Bukan tidak pernah ia merasa terjatuh. Tapi ia selalu berusaha bangkit dari setiap keterpurukannya.

Seperti saat itu, beberapa bulan sebelum pernikahannya, Mario (belahan jiwanya) baru diketahui menderita penyakit jantung bawaan. Alih-alih mengurungkan niat untuk melanjutkan persiapan pernikahannya, Firsta (dan Mario) dengan tegas dan tegar melanjutkan persiapan mereka untuk diberkati dalam pernikahan kudus.

Haru. Itulah suasana yang dirasakan saat janji suci di antara Firsta dan Mario, yang bersumpah untuk setia dalam segala keadaan, sampai maut memisahkan.

Dengan setia dan tegar, Firsta mendampingi Mario dalam proses pengobatannya. Namun ia terus berusaha tegar berdiri ketika 29 Mei 2016 Tuhan memanggil Mario beristirahat di rumah-Nya, tepat di usia 2 bulan pernikahan mereka. Berpisah untuk sementara, itu kata Firsta. Ia percaya, kelak mereka akan bersatu kembali.

Pertama kali Firsta kembali ke Jakarta setelah Mario menyatu dengan Semesta, Firsta menginap di kamarku. Dalam percakapan di Facetime saat ia dalam perjalanan, ia membuatku berjanji. “Kak Alent, jangan nangis ya kalau ketemu aku. Aku sudah terlalu sering menangis, Kak. Jadi aku mau kalian yang menguatkan aku.”

Tidak satu tetes air mata pun yang keluar saat kami berjumpa. Tapi ternyata ia menumpahkan seluruh duka dan gundahnya di dalam mobil hitam kesayangannya dan Mario. Firsta tidak ingin orang lain melihatnya menangis. Bukan, bukan karena ia ingin terlihat selalu kuat. Firsta hanya tidak ingin orang lain ikut bersedih karenanya. Ia mau agar orang lain bahagia atas kehadirannya.
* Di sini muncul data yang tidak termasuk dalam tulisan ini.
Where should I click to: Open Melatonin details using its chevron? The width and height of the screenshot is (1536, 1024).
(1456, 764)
Tapi menjelang ulang tahunnya, ia tak sanggup lagi menahan jerit dalam hatinya. Sesenggukan ia menangis, sampai dadanya sesak. Aku pun turut menangis, karena haru dan sedih yang menjadi satu saat menemaninya melihat foto dan video kenangan saat ia dan Mario masih berpacaran, saat Mario melamarnya dengan kejutan, saat mereka bertunangan, saat pernikahan suci dilangsungkan, saat berdua bernyanyi semasa pengobatan Mario, saat Mario mulai lemah dan tak sadarkan diri, bahkan saat Mario berpulang kepada Sang Hidup.

Harapannya saat itu, Mario dapat kembali dalam pelukannya. Bukannya Firsta tak tahu bahwa itu mustahil, ia hanya terlalu mencintai laki-laki yang sudah menjadi belahan jiwanya sejak 7 tahun lalu. Ia hanya terlalu merindukan kehadiran suaminya.
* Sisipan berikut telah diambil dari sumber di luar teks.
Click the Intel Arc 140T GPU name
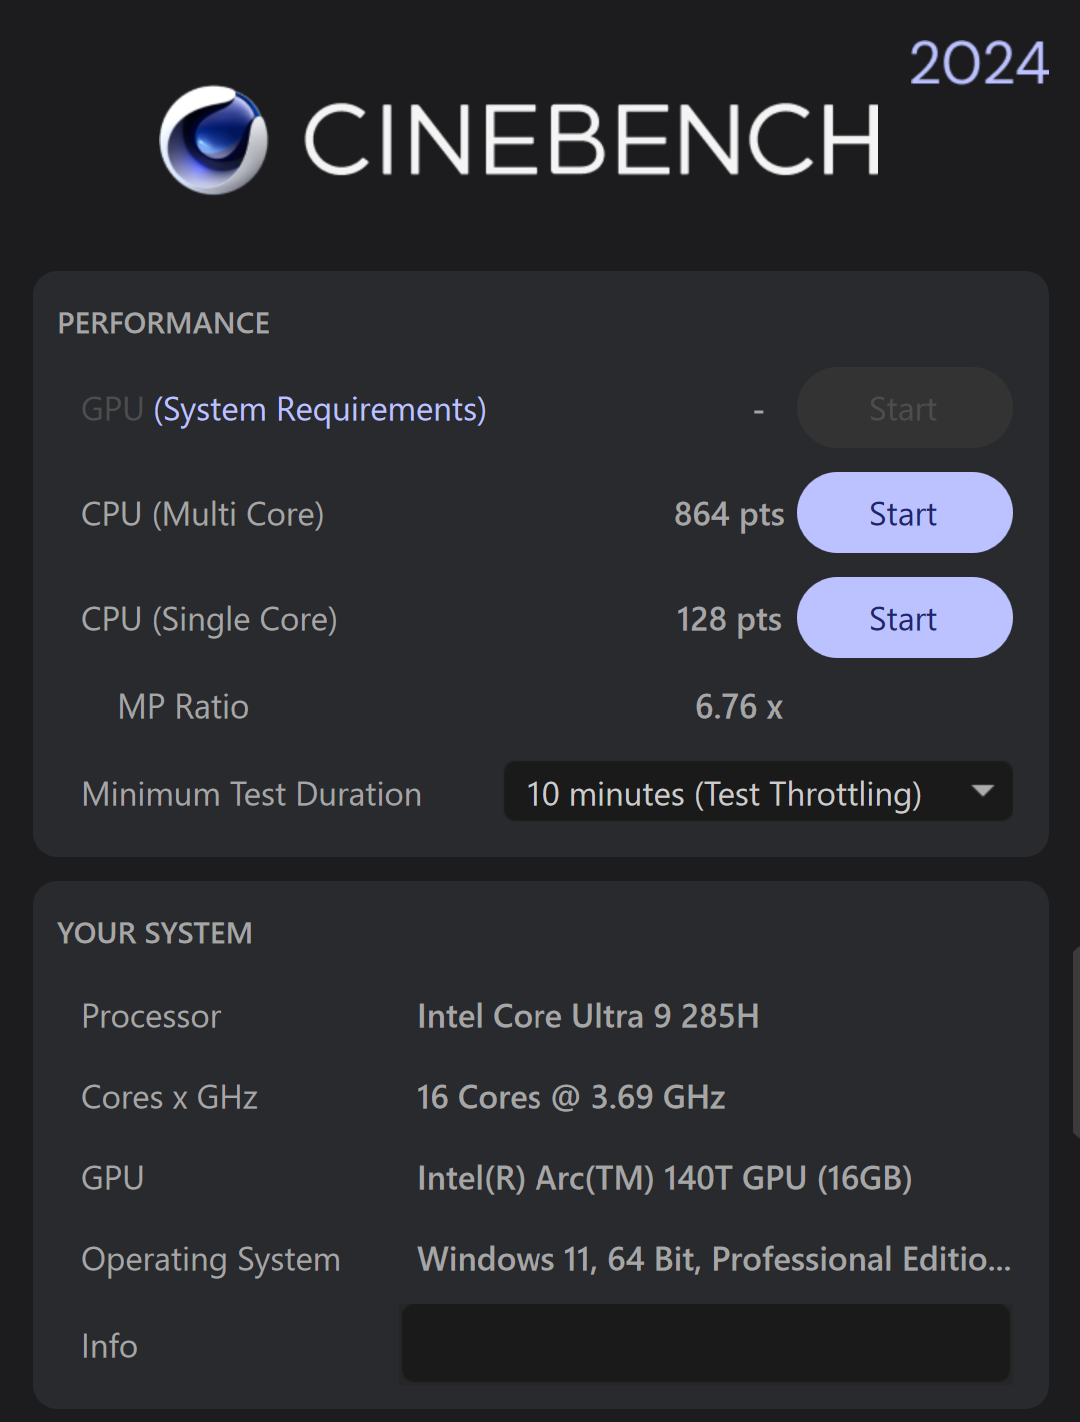This screenshot has height=1422, width=1080. 664,1178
Usia 2 bulan pernikahan, yang seharusnya penuh romantisme, justru dihadapi Firsta dan Mario dengan pergumulan hebat yang tak sanggup membuat mereka menanggalkan iman kepada Sang Hidup. Kisah cinta Firsta dan Mario telah memberikan inspirasi bagi banyak orang, bahkan orang-orang yang tidak mengenal mereka.

Siapa sangka, perjuangan Firsta masih panjang. Belum sampai setahun duka melandanya karena kepulangan Mario ke rumah Bapa di Surga, Firsta mengalami kecelakaan hebat. Sebuah truk yang mengalami rem blong menabrak motor yang ditumpanginya dan melindas bagian bawah tubuhnya. Namun dalam keadaan terluka parah pun, ia masih sanggup menelepon Angel, adiknya untuk mengabarkan kecelakaan yang dialaminya.

Ketika paramedis seakan tak percaya tentang harapan hidup yang dimilikinya, Firsta tetap bertahan dan berjuang menjalani berbagai tindakan yang diperlukan selama 1 bulan terbaring di rumah sakit, termasuk menjalani 4 kali operasi.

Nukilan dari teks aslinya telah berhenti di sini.